== Supplied information ==
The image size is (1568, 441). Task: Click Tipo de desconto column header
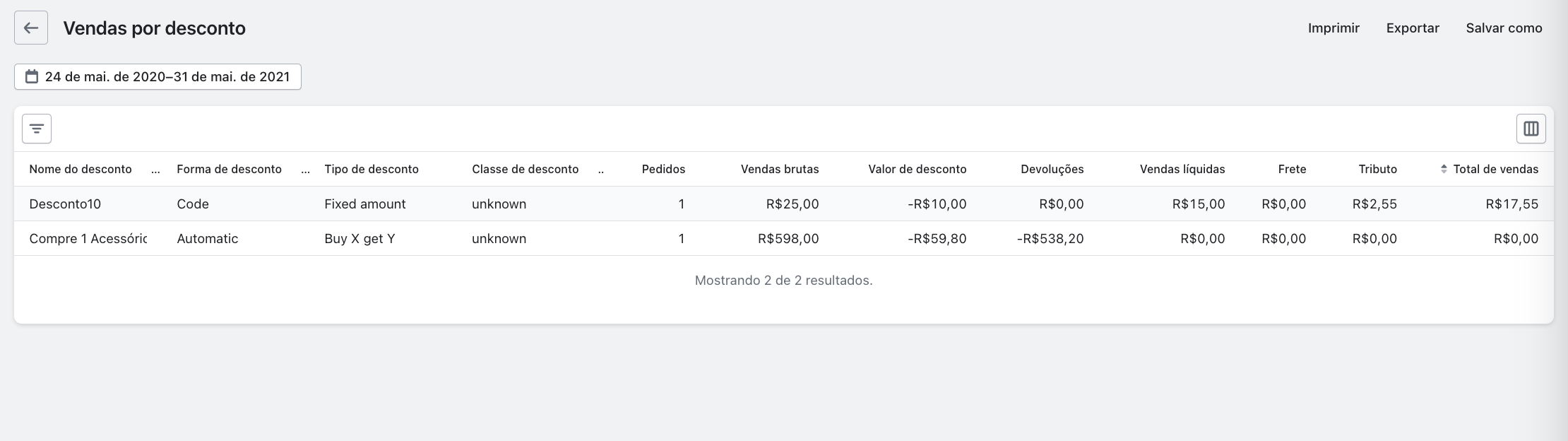point(372,169)
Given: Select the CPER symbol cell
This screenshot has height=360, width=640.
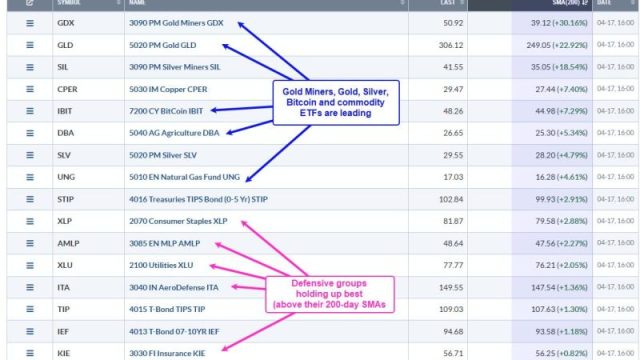Looking at the screenshot, I should tap(67, 89).
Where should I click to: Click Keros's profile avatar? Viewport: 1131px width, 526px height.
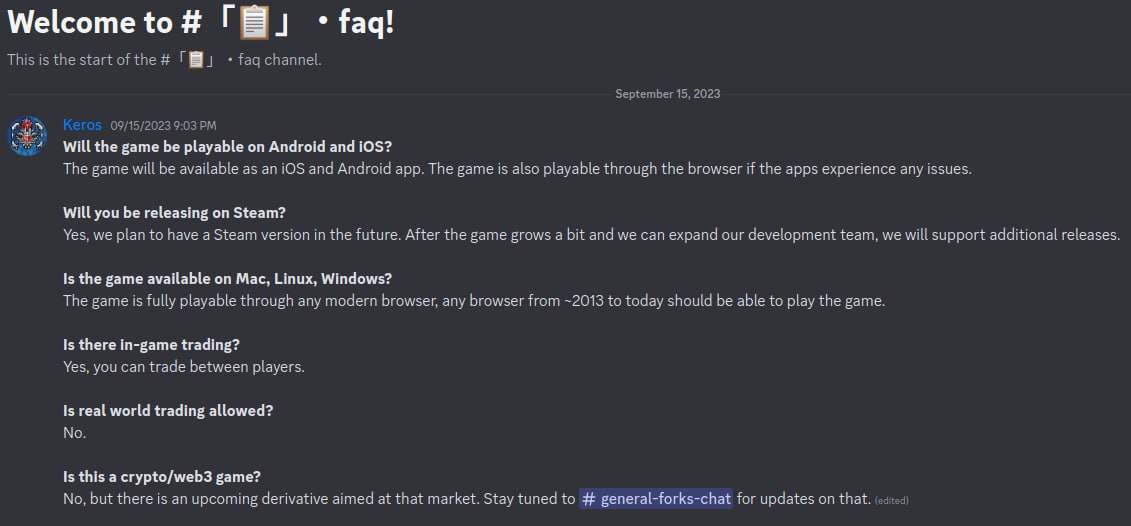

== Task to complete ==
Could you set down nothing but the lines from the one containing "This screenshot has height=360, width=640." through the last line of the records above, both ends included, exactly as given and free of pictures?

== Written response ==
This screenshot has height=360, width=640.
Looking at the screenshot, I should tap(67, 89).
Where should I click to: Click Keros's profile avatar? Viewport: 1131px width, 526px height.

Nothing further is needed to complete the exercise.